* _Selected excerpt_

_ _ _ _ _

# Supporting The Rnli



## 6639

Hope you guys don't mind me plugging my passion, but for very personal reasons, i try to do my bit for the guys and galls of this noble cause.
on the www.lifeboats24-7.com site, a guy is giving his time, riding around every lifeboat station on a HONDA 50cc [type] bike in order to raise money for the RNLI in memory of a mates son who at a very young age lost his life in a boating accident.

Please try and support them, and if they come to your local station, give kev a cheer.
on that bike he certainly deserves it.
cheers and many thanks to all of you.neil

below is the link to the appeal, and Kev's progress.

http://lifeboats24-7.co.uk/forum/index.php?showtopic=12014&st=0


----------



## Bob Theman

Tried to log onto the link to make a donation but failed. Can you confirm details or give advice, please.
I admire and try to support those who give of their time and effort towards such cause.

_ _ _ _ _

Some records
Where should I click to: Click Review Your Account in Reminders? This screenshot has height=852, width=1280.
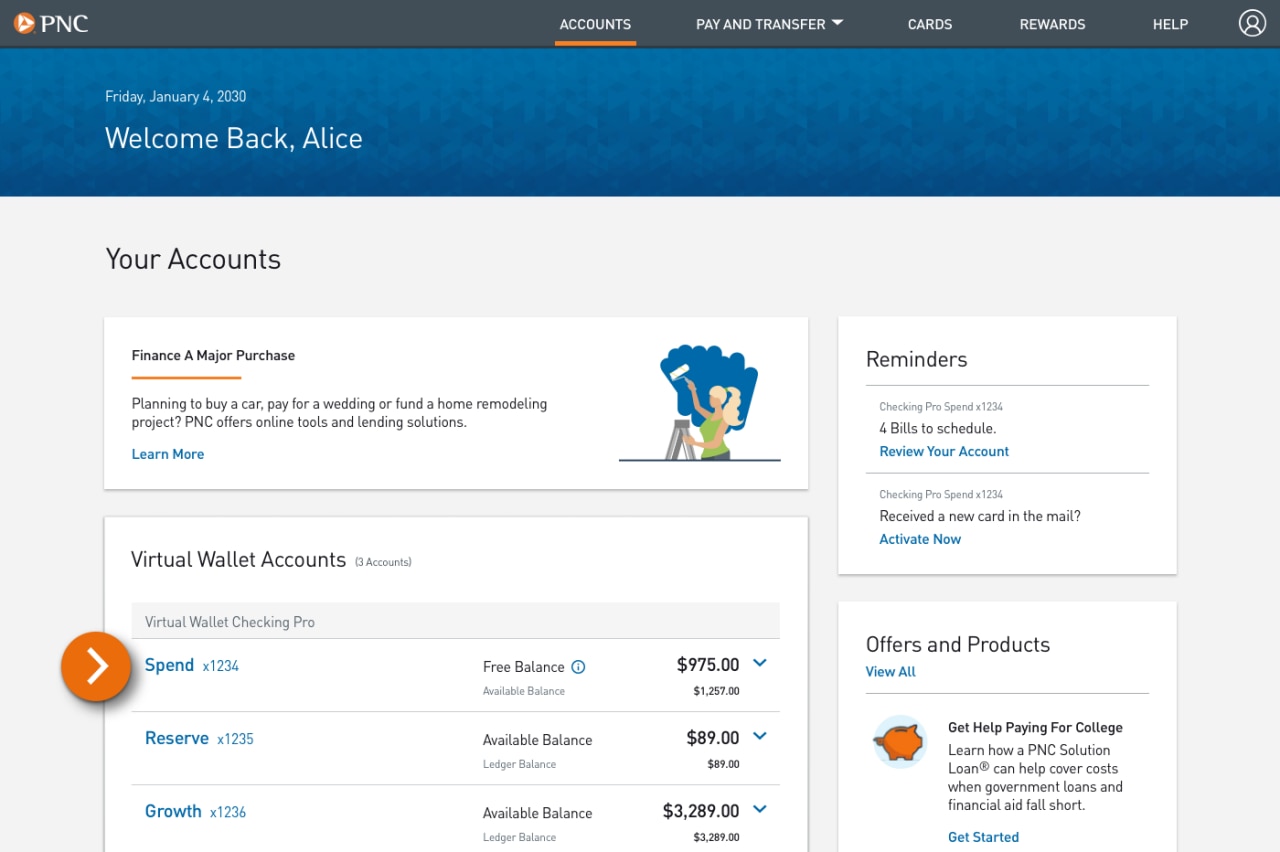(x=943, y=451)
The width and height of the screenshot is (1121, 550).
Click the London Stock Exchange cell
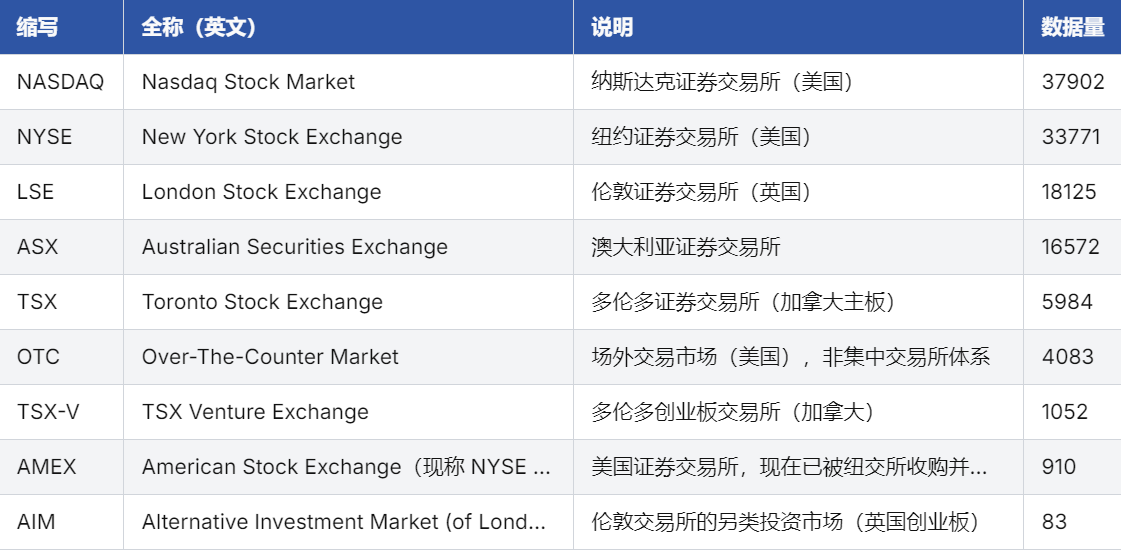pyautogui.click(x=261, y=192)
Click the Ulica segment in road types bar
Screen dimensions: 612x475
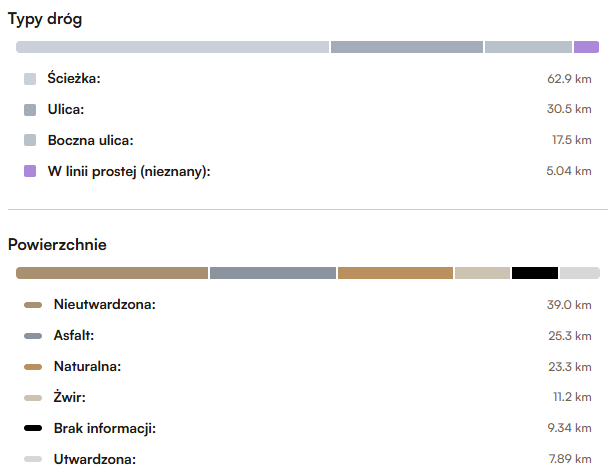tap(407, 47)
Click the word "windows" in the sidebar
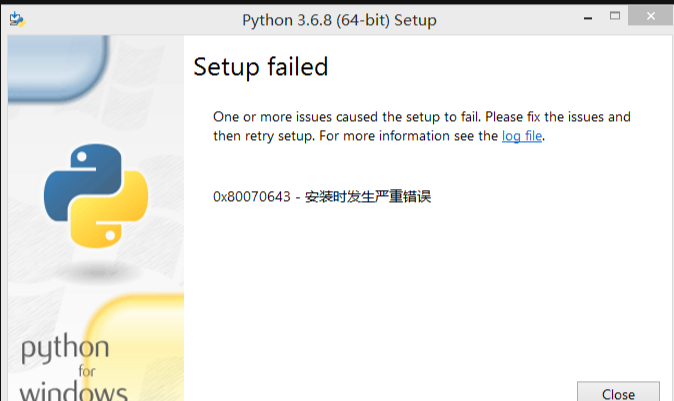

_ _ _ _ _

* _Given exercise A_
Repeat word for word the stretch of the RNLI thread from "# Supporting The" through "a boating accident.".
* _Given exercise B_
List every heading that appears in the RNLI thread.
Rely solely on the forum thread about supporting the RNLI for what comes next.

* _Complete answer A_
# Supporting The Rnli



## 6639

Hope you guys don't mind me plugging my passion, but for very personal reasons, i try to do my bit for the guys and galls of this noble cause.
on the www.lifeboats24-7.com site, a guy is giving his time, riding around every lifeboat station on a HONDA 50cc [type] bike in order to raise money for the RNLI in memory of a mates son who at a very young age lost his life in a boating accident.

* _Complete answer B_
Supporting The Rnli
6639
Bob Theman